A “Grounds for termination, maybe. A conflict, no,” says Princeton-based attorney Deborah S. Dunn with the law firm of Stark & Stark, which has offices in New York and New Jersey.

“The property manager, as an employee, has no obligation to the cooperative, other than that associated with a regular employee/employer relationship. The board member has various obligations imposed upon him by virtue of his position on the board. However, it is unlikely that any conduct here rises to a level considered to be a conflict of interest, such that he would have breached his fiduciary duty.

“The law imposes certain requirements, limitations and obligations on those who hold a position on a governing board, whether of a for-profit or not-for-profit company. In short, a member of the board must discharge his duties in good faith and with the degree of diligence, care and skill that an ordinarily prudent person in a comparable position would exercise under similar circumstances. This duty is commonly referred to as the ‘duty of care.’ In addition to having a duty of care, members of the board have a ‘duty of loyalty.’ That means that no director may undertake an act or omission, which that person knows or believes to be contrary to the best interest of the corporation or its shareholders in connection with any matter in which the board member has a material conflict of interest.

“A board member who conducts corporate affairs in a fraudulent or unconscionable manner, commits self-dealing in an intrinsically unfair transaction, or wastes corporate assets would be considered to have breached his fiduciary duty.
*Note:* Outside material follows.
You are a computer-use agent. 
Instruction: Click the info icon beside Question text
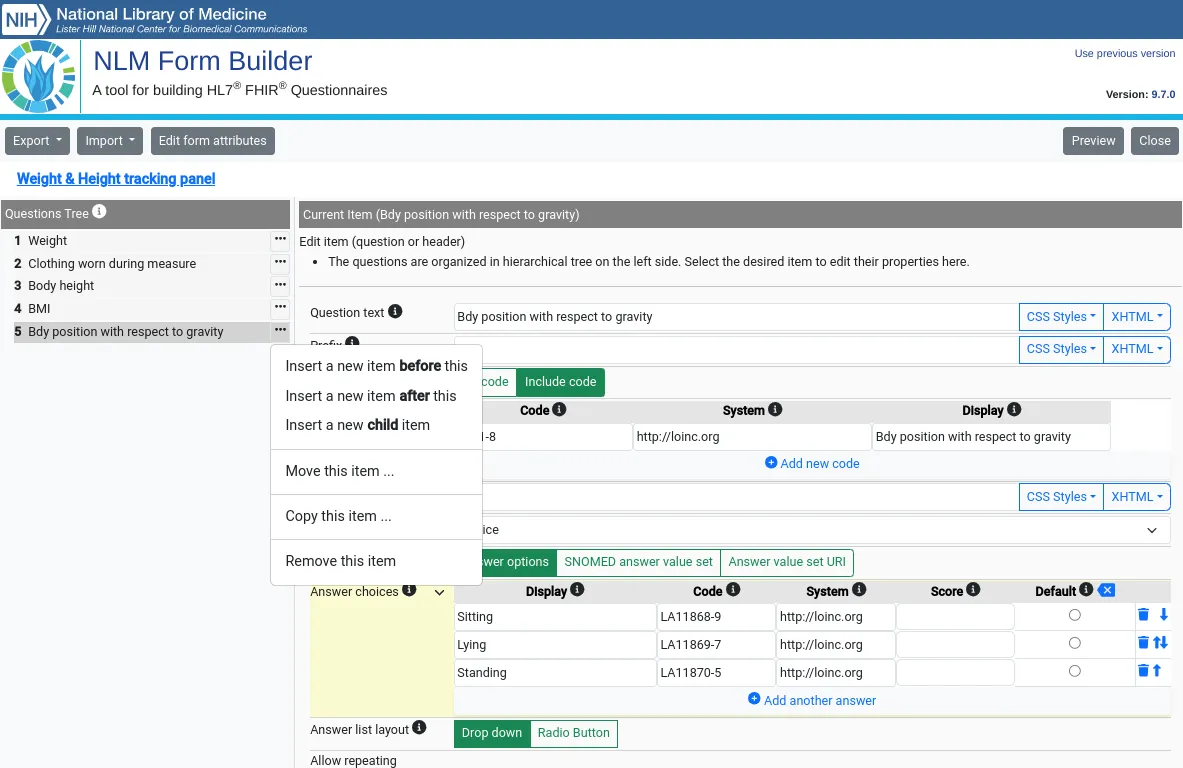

Self-dealing occurs when a board member seizes a business opportunity presented to him that creates a conflict of self interest between the corporation and the board member. Board members have the right to rely upon the ‘business judgment rule.’ The business judgment rule provides a legal presumption that, absent self-interest or bad faith, any decision made by members of a board, if made with due care, is not vulnerable to legal challenge.

“Here, apparently the board was aware of the relationship between the property manager and the board member’s son, as well as the activities of both. The board exercised its judgment in permitting the activity and would probably argue that it received some benefit as a result. For example, maybe the property manager charged a lower rate than others in the business, or worked overtime, or was available on the weekends, and in exchange the board permitted him to conduct other business on the side or use coop supplies. If the board was unhappy with the services provided by the property manager or that the coop’s resources were being used for things other than coop business, the board was certainly able to sever the relationship, as it apparently did. In the end, without knowing more details, what you describe is not necessarily improper.”